• Task details: In the homemade spray cleaner recipe, which site does the writer credit for posting the formula, and in what year?

• Text for analysis:
^^^^
Wiping up spills is a
daily, hourly chore for me as it is for many of you. Although I am not married to any particular household cleaners, I do gravitate towards natural, non-toxic choices, and I am even more partial to ones I can make myself using inexpensive household ingredients.
This cleaning formula is one I learned to make a few years ago, and I credit Design*Sponge for posting this back in 2009. I was a little doubtful that a household cleaner I made would really be good, but it really works, so I have just been making more ever since.
For anyone interested, here are the ingredients.
A 24 oz spray bottle
3/4 cup of white vinegar
3/4 cup of hydrogen peroxide
A few drops of liquid castille soap (like Dr. Bronner’s)
Funnel + Measuring cup
Measure your 3/4 cup of vinegar and your 3/4 cup of peroxide and funnel them into your empty spray bottle (make sure you’re not re-suing one that may have had other chemicals in it!)
Carefully add about two or three drops of liquid castille soap to this mixture. I’m not sure what this does, and it could possibly be left out if you don’t have any on hand, but I’m sure it is in there for a reason. Dr. Bronner’s is worth having around the house, in any case, as you can use it for many purposes. Just be careful not to add too much or you’ll get a soapy mixture, not a wipe-off spray cleaner.
Next, add your choice of essential oils. I use about 10-20 drops of each oil. This step isn’t necessary, but it does make your spray smell prettier and less vinegar-y. Keep in mind that some essential oils are reported to have cleansing or anti-bacterial properties of their own such as Tea Tree oil or Lavender.
I experiment with different oils for different effects, but right now I like the combination of this Lemon Eucalyptus and some Tea Tree oil from Aura Cacia. It gives off a slight ‘Mrs. Myer’s-ish’ scent.
Fill the rest of your bottle with plain tap water and shake well.
I use this spray on counters (laminate) and it is great for faucets, appliances, bathrooms and even windows (although too much soap in it could cloud your glass). I also use it to clean off my wooden kitchen table, but I would advise caution and test it first on your own counter and wood surfaces, as the peroxide could have a slight bleaching effect (although I haven’t noticed any). I use it all over — since I don’t have very fine materials in my home — but I would be careful and not use it on new items without testing.
Just add a label and you’re ready to go!
^^^^
• Raw data:
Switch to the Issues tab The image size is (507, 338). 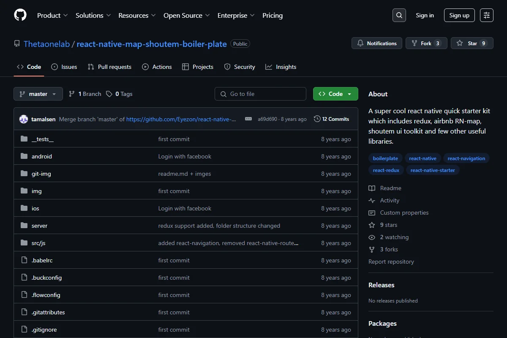(64, 67)
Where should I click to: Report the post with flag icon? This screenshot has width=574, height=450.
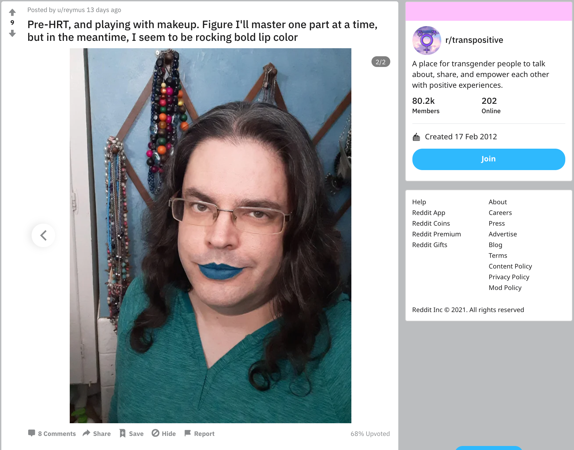pos(199,434)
^^^^
• Answer: Design*Sponge, in 2009.